Why? Simply because her report was not done. And she would have her arse handed down to her at work that day.

“Relax! It could have been worse!” her friend said.

“You still have an hour to finish it. I’ll help.”

Meanwhile, in another city, another woman was having her arse handed down to her by the bossman.

She’s done a terrible job on her report. Her child was up all night coughing and her husband was away on a business trip. She looked like she hadn’t slept at all!

“Relax! It could have been worse!” her friend said.

“Your husband will be back soon and you can take a much needed vacation.”

Meanwhile in another city, a single mother of two was up all night taking care of her sick child. There was no one else around. She came into work the next day with stains on her shirt and bags under her eyes, no time for any make-up.

“Relax! It could have been worse!” her friend said.

“Your sitter turned up early this morning! Your son is going to be fine.”

Meanwhile in another city, a single mother had just quit her demanding corporate job and was serving her notice. Her children needed her at this point of time.

“Relax… it could have been worse.” Her friend told her.

“You are educated and talented and you have plenty of friends and family to help you during your tough times.”

Meanwhile, in another city, another single mother of was desperately trying to make ends meet. She was constantly between jobs. Her children only got cereal for breakfast these days.

“Relax, it could have been worse” her friends told her.

“Your children know you love them, they get three meals a day and we are there to help you out.”

Meanwhile, in another city, a single mother had to solicit herself to scrape together a meager meal. She was always in fear of losing a roof over her head. The pipes were rusty, the rent was due. Her children were thin, but alive.

“Relax, it could have been much worse” her friends told her.

“Your kids are not spoiled rotten. They know your struggle. They do not complain and they accept their lot in the best of grace. Life never promised to be fair, but you have not given up.”

Meanwhile, in another city, a dying woman was surrounded by her little children and friends. Her hospital room was sparse and minimal but her bed was comfortable, her pillows were not old and lumpy, but the covers were clean. There was love all around her.

“Relax, it could have been much worse” her friends told her.

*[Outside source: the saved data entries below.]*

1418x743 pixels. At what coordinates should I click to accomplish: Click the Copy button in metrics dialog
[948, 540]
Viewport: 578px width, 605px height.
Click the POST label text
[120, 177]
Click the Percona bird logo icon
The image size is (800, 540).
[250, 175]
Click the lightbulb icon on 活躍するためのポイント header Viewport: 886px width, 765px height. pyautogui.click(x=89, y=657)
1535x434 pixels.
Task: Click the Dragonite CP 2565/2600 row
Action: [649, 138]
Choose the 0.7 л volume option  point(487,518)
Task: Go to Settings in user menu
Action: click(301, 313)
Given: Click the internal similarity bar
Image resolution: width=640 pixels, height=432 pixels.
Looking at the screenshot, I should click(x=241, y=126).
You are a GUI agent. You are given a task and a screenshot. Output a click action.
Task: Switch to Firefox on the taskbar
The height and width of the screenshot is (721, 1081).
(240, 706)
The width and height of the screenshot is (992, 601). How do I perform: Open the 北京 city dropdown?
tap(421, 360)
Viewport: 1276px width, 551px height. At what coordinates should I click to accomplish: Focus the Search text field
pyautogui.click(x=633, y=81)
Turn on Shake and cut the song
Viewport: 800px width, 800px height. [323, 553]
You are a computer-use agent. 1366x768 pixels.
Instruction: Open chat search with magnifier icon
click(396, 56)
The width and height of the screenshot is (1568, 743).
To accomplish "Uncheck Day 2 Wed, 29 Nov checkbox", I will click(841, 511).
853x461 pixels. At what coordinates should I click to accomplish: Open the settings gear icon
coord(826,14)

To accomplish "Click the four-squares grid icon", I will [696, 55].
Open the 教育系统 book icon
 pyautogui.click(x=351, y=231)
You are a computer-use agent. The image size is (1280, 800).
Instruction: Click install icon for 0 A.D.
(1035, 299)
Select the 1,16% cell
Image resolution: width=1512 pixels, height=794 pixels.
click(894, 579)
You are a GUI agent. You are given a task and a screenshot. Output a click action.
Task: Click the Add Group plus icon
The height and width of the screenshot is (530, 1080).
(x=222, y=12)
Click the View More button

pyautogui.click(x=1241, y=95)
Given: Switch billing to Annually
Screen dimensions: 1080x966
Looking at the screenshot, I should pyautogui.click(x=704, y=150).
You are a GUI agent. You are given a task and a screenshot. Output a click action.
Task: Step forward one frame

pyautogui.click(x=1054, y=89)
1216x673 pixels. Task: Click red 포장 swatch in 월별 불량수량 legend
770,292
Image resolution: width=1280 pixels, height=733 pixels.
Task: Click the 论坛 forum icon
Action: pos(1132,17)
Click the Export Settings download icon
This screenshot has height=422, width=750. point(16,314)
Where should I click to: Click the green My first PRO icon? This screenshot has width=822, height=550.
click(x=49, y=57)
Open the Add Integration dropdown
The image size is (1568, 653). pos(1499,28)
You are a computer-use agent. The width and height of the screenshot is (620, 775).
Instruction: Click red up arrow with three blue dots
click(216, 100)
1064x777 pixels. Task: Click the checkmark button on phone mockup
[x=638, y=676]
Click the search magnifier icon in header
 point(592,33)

“You have been around for your children, given them values and love and built them strong. We love them as we love you. They are our own. We will look after them.”

And so, these women closed their eyes for a moment… some for a minute…. some forever…. but they knew…. that things could have been MUCH worse, without love.

Aren’t you lucky?

When i scraped my knee,
Down in the playground,
“Aren’t you lucky?”, she said to me.
“Luckier than others can hope to be…
The little girl in your class,
She doesn’t have an arm, alas!
An accident took it from her, you see.”

Fast forward a few years.

When my love broke-up with me,
I wept till my body shook,
“Aren’t you lucky?”, she said to me.
“Luckier than others can hope to be…
The girl down the lane,
He beat her with a cane!
Abusive man she married, you see.”

Fast forward a few years.

I miscarried my first child, oh my baby!
My world was over, forever, I thought.
“Aren’t you lucky?”, she said to me.
“Luckier than others can hope to be…
The woman at the shelter,
She has uterine cancer,
And can NEVER have ANY children, you see.”

Fast forward a few years.

My husband passed away in sleep, blissfully.
A tear rolled into my sleeping son’s hair.
“Aren’t you lucky?”, she said to me.
“Luckier than others can hope to be…
The woman shuffling along across the street,
Is widowed with debts from head to feet,
The man was a gambler, a rouge, you see.”

Fast forward a few years.

My grandson cried and ran to me,
Told me, ‘Grandma, I scraped my knee’.
With a smile and tear, I said gently,
“My child, you are luckier than others hope to be..
A caring mother to plaster your wound,
A sister and brother, waiting in the yard,
Blessed are those, with love in a family.”